The importance of incomes in kind should not be overlooked. At a national level the NHS could improve targeting through regular equity audits that identify the areas in greatest need, allowing a redirection of services. (How to improve the effectiveness of in kind services will be discussed further with regard to local schemes.)
In Godivaville – as in the UK as a whole (Shore et al, 2000) – an ‘inverse care’ law seems to operate, where disproportionately more resources are used by ‘richer’ households than ‘poorer’ households. There is the potential for Godvaville’s Primary Care Group (PCG), which brings together General Practitioners, nurses, pharmacists, social services and health authority representatives, to respond to the specific needs of the town’s population. Health profiles are important in guiding the targeting and prioritisation of resources. Health service accessibility might be improved by the provision of transport to those in need, more flexible opening hours of GP surgeries, and a greater emphasis on outreach services.
Education schemes, geared to the population’s needs, can help reduce unemployment, but this is limited by the number of jobs available. Industry must therefore be encouraged into Godivaville by regeneration, seeking out new trade opportunities, and by promoting the city as a centre for investment.

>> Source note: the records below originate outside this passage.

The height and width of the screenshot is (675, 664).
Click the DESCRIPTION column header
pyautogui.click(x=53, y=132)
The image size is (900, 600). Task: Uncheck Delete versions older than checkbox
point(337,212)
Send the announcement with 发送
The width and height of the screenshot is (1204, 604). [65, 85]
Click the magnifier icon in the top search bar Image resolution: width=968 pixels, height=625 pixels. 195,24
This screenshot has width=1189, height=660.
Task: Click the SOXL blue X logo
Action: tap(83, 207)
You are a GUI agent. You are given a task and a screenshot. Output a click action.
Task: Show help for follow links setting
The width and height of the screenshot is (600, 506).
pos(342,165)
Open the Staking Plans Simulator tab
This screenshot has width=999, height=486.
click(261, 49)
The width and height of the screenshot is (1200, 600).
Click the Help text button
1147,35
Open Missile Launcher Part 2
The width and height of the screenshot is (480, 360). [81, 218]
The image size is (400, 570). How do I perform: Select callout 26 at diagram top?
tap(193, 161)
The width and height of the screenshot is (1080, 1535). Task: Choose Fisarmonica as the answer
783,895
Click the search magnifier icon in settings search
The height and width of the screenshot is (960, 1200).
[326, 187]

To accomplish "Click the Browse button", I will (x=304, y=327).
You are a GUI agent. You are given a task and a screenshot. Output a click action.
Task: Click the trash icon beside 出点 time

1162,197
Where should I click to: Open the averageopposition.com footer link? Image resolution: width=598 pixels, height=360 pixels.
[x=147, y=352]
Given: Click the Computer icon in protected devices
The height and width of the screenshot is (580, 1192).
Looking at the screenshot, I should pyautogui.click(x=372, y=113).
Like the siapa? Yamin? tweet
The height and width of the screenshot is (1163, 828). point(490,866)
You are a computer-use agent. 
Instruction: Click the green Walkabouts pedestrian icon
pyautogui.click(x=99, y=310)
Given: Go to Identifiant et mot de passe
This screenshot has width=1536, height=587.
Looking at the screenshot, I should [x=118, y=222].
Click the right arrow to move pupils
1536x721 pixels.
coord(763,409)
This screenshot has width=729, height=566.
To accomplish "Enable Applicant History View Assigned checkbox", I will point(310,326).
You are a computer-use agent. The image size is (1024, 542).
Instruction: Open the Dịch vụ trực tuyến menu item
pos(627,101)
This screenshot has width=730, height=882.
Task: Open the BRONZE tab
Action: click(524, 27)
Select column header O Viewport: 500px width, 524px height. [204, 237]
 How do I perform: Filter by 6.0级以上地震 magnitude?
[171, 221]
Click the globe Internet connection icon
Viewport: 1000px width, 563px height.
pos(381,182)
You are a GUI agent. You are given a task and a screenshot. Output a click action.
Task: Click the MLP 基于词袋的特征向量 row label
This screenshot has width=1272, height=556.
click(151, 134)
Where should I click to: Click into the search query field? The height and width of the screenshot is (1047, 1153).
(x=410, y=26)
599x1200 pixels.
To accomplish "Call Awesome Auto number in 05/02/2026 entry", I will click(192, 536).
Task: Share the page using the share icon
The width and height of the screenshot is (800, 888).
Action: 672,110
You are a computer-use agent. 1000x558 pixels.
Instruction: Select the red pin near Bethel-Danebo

The barriers to employment for certain groups must be addressed; we must deal with all discrimination, campaign for unemployment data to include ethnic origin, and provide affordable childcare and other facilities.
Godivaville is a clear candidate for a program such as Sure Start. Such a scheme should combine resources to determine particular needs and ideally, the catchment area should not be too limiting. Many families with small children live in high-rise buildings. Improving their current accommodation is essential, key issues including safety and recreation, such as the provision of enclosed play areas.
Barriers to health for minority ethnic groups – such as language and attitudes of health practitioners – need addressing (Coventry’s Community Care Plan, 1997). The accessibility of domestic violence services needs particular attention; the uptake of such services by Black women in Godivaville is far lower than by other ethnic groups. Stereotypical attitudes towards black women and domestic violence need challenging.
Health practitioners have a part in reducing health inequalities (Blackburn et al, 1999). There should be an overt poverty perspective incorporated in health practice education, which includes the challenging of negative attitudes towards poverty. Practitioners also have an important role in lobbying for changes in the way services are delivered.
Other suggestions for action in Godivaville include the introduction of food co-operatives, efficiently targeted information on dental care, and increased support for carers.
The health inequalities in Godivaville are complex, but have most of their roots in inequalities in material wealth. They can only therefore be successfully tackled by reducing poverty through Government national policy. Local intervention, with a united community, can then effectively consolidate these policies.